REQUIRED WORK →
Once the line containing "Viewport: 920px width, 1285px height." is found in the records below, return it and each following line exactly, up to and including the line containing "You are a computer-use agent. The height", and nothing else.
%%
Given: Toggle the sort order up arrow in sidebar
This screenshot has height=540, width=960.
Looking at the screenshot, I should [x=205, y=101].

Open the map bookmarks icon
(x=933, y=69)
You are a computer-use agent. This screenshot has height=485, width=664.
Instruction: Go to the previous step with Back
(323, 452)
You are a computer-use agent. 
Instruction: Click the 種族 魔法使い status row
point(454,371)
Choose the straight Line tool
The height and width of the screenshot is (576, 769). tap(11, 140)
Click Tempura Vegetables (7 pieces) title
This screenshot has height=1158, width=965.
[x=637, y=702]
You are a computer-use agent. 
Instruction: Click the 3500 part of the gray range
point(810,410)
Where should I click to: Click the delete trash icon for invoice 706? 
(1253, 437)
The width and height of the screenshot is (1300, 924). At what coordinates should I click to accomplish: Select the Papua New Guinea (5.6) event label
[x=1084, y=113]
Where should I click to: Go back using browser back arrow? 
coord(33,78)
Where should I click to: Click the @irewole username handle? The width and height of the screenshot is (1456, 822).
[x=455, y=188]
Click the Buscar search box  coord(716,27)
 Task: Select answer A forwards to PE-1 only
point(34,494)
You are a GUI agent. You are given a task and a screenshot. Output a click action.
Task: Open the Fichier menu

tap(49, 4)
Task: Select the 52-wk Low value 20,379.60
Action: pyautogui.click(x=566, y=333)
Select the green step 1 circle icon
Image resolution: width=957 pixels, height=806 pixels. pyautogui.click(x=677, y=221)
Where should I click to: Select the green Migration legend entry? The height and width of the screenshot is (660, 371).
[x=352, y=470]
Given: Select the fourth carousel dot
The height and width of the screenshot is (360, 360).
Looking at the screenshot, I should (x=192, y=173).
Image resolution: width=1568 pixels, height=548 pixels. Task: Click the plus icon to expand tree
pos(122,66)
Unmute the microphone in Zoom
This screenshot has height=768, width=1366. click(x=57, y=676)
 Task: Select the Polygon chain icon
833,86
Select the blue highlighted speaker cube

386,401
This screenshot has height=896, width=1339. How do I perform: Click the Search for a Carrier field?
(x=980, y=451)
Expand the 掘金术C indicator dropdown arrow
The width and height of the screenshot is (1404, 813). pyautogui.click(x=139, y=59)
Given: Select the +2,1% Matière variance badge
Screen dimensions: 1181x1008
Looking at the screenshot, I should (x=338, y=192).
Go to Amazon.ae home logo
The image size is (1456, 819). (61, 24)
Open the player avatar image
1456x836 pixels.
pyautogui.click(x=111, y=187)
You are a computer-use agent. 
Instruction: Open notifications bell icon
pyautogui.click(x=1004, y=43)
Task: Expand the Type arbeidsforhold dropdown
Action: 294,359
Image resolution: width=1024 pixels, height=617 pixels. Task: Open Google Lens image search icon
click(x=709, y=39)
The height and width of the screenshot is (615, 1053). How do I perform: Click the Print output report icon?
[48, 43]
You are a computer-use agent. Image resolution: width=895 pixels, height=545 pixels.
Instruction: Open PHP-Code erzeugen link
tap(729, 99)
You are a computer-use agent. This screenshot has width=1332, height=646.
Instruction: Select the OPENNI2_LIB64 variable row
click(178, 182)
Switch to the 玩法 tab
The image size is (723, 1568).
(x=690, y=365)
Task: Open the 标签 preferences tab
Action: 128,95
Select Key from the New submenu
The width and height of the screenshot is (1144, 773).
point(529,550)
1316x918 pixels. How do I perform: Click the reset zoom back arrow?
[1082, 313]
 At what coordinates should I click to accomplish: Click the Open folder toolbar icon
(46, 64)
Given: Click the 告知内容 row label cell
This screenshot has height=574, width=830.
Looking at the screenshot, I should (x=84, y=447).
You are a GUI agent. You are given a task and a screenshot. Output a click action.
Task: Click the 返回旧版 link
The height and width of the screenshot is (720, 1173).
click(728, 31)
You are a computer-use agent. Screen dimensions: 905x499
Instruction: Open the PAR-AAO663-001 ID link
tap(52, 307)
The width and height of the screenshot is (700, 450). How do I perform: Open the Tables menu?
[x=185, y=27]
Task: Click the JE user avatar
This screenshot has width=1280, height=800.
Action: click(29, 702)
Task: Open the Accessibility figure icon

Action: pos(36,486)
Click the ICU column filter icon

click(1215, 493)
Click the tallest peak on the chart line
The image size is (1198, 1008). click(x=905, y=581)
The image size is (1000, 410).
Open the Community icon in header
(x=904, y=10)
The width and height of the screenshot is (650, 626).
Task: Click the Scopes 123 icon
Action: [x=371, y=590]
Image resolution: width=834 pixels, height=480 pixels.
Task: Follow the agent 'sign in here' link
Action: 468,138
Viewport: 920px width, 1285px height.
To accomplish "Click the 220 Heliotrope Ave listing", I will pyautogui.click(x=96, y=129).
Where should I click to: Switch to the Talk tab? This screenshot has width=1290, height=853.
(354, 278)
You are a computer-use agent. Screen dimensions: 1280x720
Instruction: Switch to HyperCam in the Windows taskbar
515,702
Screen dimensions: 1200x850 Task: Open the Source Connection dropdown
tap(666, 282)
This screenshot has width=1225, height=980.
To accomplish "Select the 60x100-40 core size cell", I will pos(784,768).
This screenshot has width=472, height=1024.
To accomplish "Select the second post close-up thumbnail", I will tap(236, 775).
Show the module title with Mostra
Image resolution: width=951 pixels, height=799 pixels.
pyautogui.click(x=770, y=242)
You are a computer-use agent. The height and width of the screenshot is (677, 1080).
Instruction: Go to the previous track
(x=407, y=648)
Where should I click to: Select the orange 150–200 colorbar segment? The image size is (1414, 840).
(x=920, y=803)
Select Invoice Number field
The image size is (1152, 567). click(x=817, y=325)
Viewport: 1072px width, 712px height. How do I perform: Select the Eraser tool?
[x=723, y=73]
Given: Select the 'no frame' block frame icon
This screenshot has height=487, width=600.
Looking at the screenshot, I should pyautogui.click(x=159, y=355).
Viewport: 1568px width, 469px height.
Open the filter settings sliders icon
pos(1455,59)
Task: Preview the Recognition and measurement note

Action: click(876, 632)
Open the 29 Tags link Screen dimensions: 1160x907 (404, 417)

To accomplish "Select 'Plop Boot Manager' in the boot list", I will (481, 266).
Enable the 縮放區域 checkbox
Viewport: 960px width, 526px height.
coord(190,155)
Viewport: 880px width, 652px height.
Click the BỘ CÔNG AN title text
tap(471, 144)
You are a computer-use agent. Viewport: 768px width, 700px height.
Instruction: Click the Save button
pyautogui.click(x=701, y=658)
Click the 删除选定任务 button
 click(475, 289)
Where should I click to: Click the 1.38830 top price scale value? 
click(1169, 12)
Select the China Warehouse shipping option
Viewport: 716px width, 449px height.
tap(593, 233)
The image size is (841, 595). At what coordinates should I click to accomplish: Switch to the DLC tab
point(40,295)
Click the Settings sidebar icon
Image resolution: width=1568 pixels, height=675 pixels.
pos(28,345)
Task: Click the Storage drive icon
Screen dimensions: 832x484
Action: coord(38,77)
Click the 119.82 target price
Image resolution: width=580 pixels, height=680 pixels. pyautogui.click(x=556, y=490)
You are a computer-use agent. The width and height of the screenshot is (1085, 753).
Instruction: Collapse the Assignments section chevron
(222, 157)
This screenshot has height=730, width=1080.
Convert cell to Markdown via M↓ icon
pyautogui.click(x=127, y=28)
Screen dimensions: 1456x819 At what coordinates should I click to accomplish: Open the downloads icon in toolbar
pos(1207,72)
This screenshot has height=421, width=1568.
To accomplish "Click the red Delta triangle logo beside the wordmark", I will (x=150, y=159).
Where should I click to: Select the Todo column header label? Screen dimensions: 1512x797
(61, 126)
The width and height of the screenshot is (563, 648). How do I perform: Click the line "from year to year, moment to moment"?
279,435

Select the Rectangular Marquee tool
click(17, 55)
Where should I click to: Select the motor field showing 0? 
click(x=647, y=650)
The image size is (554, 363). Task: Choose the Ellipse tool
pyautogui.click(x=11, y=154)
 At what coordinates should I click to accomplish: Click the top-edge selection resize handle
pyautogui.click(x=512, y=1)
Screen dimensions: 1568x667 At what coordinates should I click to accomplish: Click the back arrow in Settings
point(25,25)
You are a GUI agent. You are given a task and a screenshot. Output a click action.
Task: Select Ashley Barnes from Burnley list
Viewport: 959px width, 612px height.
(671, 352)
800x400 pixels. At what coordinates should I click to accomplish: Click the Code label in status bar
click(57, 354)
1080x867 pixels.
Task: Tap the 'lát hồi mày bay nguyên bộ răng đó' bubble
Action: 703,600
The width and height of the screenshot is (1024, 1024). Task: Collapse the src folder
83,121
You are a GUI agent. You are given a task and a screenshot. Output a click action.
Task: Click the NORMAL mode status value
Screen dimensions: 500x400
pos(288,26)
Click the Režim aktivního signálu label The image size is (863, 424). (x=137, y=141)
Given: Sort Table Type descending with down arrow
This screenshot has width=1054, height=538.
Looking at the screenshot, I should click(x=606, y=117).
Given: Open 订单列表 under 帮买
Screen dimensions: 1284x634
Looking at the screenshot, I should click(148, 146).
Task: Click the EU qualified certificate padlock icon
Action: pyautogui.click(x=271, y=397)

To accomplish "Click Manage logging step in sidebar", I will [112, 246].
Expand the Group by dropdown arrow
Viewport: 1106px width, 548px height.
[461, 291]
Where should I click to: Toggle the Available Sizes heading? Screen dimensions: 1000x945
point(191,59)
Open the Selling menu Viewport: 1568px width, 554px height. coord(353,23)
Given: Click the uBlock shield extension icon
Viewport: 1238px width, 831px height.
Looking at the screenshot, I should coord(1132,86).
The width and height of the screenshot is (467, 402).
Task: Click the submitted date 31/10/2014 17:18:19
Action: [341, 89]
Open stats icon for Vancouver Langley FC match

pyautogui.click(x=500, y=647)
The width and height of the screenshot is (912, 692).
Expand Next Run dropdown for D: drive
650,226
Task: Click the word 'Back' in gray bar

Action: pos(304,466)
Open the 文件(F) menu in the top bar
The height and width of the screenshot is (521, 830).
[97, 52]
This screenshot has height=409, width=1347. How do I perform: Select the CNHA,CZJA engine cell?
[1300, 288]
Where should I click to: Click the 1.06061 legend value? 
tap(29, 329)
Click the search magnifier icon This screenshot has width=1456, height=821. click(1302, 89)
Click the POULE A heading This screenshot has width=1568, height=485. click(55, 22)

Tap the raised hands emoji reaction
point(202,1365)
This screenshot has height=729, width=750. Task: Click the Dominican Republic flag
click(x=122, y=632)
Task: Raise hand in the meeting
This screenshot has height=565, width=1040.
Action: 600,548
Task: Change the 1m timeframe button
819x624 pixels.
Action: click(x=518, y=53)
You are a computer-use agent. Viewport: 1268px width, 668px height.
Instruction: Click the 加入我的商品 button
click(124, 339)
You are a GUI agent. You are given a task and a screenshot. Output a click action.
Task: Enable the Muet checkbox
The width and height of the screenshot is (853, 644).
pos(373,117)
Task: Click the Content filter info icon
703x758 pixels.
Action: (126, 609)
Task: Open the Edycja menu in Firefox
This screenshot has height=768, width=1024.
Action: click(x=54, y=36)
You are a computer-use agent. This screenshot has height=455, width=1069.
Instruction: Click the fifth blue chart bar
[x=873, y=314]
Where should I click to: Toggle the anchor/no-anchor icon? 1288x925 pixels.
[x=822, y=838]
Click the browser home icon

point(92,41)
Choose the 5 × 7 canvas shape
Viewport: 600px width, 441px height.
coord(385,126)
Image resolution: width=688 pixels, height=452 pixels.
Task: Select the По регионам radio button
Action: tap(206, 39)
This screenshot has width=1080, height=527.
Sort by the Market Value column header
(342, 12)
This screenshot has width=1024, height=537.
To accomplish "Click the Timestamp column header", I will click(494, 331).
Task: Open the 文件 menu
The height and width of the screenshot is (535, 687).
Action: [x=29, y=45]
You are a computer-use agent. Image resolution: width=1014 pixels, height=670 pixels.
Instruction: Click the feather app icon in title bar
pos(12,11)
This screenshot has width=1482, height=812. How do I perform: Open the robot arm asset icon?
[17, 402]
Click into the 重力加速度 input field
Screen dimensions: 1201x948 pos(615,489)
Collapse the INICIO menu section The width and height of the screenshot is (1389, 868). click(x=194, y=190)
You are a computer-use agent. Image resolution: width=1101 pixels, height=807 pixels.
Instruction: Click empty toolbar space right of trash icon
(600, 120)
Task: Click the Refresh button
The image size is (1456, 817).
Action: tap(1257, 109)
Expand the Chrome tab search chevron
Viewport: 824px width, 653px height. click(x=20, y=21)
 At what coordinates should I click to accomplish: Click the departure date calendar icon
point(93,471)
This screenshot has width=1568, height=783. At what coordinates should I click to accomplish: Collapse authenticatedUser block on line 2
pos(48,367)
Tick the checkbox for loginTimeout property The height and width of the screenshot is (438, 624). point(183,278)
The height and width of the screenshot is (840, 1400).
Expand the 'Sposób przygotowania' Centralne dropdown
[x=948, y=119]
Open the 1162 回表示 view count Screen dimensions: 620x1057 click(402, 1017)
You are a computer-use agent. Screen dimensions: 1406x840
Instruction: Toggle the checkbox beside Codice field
%%
EXERCISE RESPONSE →
Viewport: 920px width, 1285px height.
To accomplish "Click the 220 Heliotrope Ave listing", I will pyautogui.click(x=96, y=129).
Where should I click to: Switch to the Talk tab? This screenshot has width=1290, height=853.
(354, 278)
You are a computer-use agent. Screen dimensions: 1280x720
Instruction: Switch to HyperCam in the Windows taskbar
515,702
Screen dimensions: 1200x850 Task: Open the Source Connection dropdown
tap(666, 282)
This screenshot has width=1225, height=980.
To accomplish "Select the 60x100-40 core size cell", I will pos(784,768).
This screenshot has width=472, height=1024.
To accomplish "Select the second post close-up thumbnail", I will tap(236, 775).
Show the module title with Mostra
Image resolution: width=951 pixels, height=799 pixels.
pyautogui.click(x=770, y=242)
You are a computer-use agent. The height and width of the screenshot is (677, 1080).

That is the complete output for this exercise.